**PROMPT:**
Scan the data for "agent" and copy each matching line.

·····

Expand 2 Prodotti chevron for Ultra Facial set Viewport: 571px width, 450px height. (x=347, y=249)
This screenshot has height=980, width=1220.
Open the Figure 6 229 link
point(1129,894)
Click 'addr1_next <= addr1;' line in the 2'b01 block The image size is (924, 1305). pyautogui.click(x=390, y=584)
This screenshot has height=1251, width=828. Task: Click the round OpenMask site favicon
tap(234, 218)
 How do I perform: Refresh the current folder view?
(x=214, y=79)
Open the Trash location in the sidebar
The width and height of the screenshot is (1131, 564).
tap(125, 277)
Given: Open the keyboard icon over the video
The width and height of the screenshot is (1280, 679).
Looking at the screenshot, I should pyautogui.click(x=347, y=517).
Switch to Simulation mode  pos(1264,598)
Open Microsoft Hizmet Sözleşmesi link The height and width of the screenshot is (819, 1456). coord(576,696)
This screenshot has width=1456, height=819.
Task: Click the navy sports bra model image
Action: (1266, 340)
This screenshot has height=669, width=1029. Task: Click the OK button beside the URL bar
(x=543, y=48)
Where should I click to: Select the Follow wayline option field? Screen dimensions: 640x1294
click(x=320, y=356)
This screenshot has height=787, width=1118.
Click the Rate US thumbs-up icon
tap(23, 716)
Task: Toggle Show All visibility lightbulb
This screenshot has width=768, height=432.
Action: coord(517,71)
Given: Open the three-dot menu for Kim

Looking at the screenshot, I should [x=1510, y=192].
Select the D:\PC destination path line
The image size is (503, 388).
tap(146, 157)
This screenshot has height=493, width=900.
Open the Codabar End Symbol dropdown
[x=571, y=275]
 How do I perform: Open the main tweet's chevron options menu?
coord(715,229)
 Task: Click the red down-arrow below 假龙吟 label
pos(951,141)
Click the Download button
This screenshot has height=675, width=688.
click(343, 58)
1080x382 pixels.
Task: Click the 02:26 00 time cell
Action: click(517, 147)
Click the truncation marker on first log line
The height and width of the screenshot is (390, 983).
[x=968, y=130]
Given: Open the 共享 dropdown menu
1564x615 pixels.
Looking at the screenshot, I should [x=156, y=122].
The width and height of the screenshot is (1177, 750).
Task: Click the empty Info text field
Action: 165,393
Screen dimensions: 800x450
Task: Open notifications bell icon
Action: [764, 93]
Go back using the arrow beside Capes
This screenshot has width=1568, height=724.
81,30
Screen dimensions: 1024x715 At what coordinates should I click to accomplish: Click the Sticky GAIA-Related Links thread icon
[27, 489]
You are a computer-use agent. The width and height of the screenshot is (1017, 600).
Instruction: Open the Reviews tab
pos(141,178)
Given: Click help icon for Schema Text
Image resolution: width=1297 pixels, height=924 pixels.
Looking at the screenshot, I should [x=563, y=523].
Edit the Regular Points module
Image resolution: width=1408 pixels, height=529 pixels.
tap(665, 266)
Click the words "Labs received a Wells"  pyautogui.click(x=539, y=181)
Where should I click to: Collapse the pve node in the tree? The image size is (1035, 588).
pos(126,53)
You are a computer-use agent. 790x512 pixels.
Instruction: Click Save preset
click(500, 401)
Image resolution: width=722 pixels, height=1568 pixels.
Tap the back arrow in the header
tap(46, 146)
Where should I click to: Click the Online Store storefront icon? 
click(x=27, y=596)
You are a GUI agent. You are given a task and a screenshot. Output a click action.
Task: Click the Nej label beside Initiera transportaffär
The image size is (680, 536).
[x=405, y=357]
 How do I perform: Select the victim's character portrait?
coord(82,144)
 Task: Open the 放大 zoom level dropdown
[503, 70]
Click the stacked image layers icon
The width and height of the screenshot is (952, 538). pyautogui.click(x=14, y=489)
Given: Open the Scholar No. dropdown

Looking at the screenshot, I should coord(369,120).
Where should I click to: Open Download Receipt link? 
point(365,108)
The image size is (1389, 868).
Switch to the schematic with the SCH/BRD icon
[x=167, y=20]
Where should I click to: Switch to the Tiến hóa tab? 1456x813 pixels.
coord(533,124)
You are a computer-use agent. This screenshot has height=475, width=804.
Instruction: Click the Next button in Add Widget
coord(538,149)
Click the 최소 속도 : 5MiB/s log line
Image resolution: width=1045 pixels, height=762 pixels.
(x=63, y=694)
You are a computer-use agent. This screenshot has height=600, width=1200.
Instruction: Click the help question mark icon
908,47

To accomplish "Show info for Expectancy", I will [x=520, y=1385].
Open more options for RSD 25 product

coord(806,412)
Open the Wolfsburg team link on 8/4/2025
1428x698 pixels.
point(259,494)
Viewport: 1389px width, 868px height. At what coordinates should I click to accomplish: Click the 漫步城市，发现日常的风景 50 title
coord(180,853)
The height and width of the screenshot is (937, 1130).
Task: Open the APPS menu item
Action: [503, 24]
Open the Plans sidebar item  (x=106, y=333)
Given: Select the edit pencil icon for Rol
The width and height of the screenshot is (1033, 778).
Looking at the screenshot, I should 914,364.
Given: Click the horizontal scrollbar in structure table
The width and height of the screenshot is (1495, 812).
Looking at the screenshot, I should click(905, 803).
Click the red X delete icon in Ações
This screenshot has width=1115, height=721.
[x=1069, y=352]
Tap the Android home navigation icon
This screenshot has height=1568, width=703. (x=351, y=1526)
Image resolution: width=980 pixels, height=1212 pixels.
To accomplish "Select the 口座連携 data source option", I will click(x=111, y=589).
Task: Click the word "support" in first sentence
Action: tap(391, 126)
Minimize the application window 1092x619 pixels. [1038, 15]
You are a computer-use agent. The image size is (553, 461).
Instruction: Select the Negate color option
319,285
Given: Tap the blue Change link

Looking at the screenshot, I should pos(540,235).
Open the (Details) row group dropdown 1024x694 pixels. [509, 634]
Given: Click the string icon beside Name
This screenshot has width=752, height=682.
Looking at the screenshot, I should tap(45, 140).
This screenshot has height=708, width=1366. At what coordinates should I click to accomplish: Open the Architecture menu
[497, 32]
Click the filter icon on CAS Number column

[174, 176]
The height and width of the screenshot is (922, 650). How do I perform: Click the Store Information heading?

·····

**RESPONSE FOR THIS EXERCISE:**
You are a computer-use agent. The width and height of the screenshot is (1017, 600).
You are a computer-use agent. 790x512 pixels.
You are a GUI agent. You are given a task and a screenshot. Output a click action.
You are a computer-use agent. This screenshot has height=475, width=804.
You are a computer-use agent. This screenshot has height=600, width=1200.
You are a computer-use agent. The image size is (553, 461).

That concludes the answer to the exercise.